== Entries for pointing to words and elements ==

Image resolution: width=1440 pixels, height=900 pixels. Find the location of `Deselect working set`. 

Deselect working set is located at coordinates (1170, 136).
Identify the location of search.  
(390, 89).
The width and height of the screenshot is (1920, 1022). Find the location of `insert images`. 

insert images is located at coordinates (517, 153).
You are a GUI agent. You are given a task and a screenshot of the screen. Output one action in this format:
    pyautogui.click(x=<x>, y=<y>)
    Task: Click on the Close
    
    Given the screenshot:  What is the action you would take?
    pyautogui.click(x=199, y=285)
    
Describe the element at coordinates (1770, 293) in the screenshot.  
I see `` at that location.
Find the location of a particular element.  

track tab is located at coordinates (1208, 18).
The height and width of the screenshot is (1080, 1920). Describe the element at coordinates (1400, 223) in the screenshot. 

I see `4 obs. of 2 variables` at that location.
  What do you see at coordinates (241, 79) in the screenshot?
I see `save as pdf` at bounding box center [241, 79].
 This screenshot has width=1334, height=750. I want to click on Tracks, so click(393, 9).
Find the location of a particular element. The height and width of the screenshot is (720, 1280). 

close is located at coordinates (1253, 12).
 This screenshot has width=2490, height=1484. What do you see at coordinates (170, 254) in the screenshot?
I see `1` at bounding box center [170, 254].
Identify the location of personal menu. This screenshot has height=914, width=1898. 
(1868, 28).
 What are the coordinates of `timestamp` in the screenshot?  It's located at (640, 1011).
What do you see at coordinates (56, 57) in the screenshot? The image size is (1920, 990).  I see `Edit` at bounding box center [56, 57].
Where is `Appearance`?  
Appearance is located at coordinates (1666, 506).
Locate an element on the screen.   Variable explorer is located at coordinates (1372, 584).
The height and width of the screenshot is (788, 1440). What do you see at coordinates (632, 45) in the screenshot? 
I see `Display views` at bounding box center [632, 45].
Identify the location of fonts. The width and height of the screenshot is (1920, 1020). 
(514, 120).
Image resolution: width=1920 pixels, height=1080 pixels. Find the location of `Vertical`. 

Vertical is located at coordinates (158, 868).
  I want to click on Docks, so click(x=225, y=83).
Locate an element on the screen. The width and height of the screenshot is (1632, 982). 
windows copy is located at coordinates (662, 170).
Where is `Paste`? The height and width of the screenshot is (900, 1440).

== PROBLEM REQUIREMENTS ==
Reproduce all of the entries above, swapping "Identify the location of" for "Determine the position of" at each occurrence and leaving everything else unchanged.

== CORRECT OUTPUT ==
Image resolution: width=1440 pixels, height=900 pixels. Find the location of `Deselect working set`. 

Deselect working set is located at coordinates (1170, 136).
Determine the position of search.  
(390, 89).
The width and height of the screenshot is (1920, 1022). Find the location of `insert images`. 

insert images is located at coordinates (517, 153).
You are a GUI agent. You are given a task and a screenshot of the screen. Output one action in this format:
    pyautogui.click(x=<x>, y=<y>)
    Task: Click on the Close
    
    Given the screenshot:  What is the action you would take?
    pyautogui.click(x=199, y=285)
    
Describe the element at coordinates (1770, 293) in the screenshot.  
I see `` at that location.
Find the location of a particular element.  

track tab is located at coordinates (1208, 18).
The height and width of the screenshot is (1080, 1920). Describe the element at coordinates (1400, 223) in the screenshot. 

I see `4 obs. of 2 variables` at that location.
  What do you see at coordinates (241, 79) in the screenshot?
I see `save as pdf` at bounding box center [241, 79].
 This screenshot has width=1334, height=750. I want to click on Tracks, so click(393, 9).
Find the location of a particular element. The height and width of the screenshot is (720, 1280). 

close is located at coordinates (1253, 12).
 This screenshot has width=2490, height=1484. What do you see at coordinates (170, 254) in the screenshot?
I see `1` at bounding box center [170, 254].
Determine the position of personal menu. This screenshot has height=914, width=1898. 
(1868, 28).
 What are the coordinates of `timestamp` in the screenshot?  It's located at (640, 1011).
What do you see at coordinates (56, 57) in the screenshot? The image size is (1920, 990).  I see `Edit` at bounding box center [56, 57].
Where is `Appearance`?  
Appearance is located at coordinates (1666, 506).
Locate an element on the screen.   Variable explorer is located at coordinates (1372, 584).
The height and width of the screenshot is (788, 1440). What do you see at coordinates (632, 45) in the screenshot? 
I see `Display views` at bounding box center [632, 45].
Determine the position of fonts. The width and height of the screenshot is (1920, 1020). 
(514, 120).
Image resolution: width=1920 pixels, height=1080 pixels. Find the location of `Vertical`. 

Vertical is located at coordinates (158, 868).
  I want to click on Docks, so click(x=225, y=83).
Locate an element on the screen. The width and height of the screenshot is (1632, 982). 
windows copy is located at coordinates (662, 170).
Where is `Paste`? The height and width of the screenshot is (900, 1440).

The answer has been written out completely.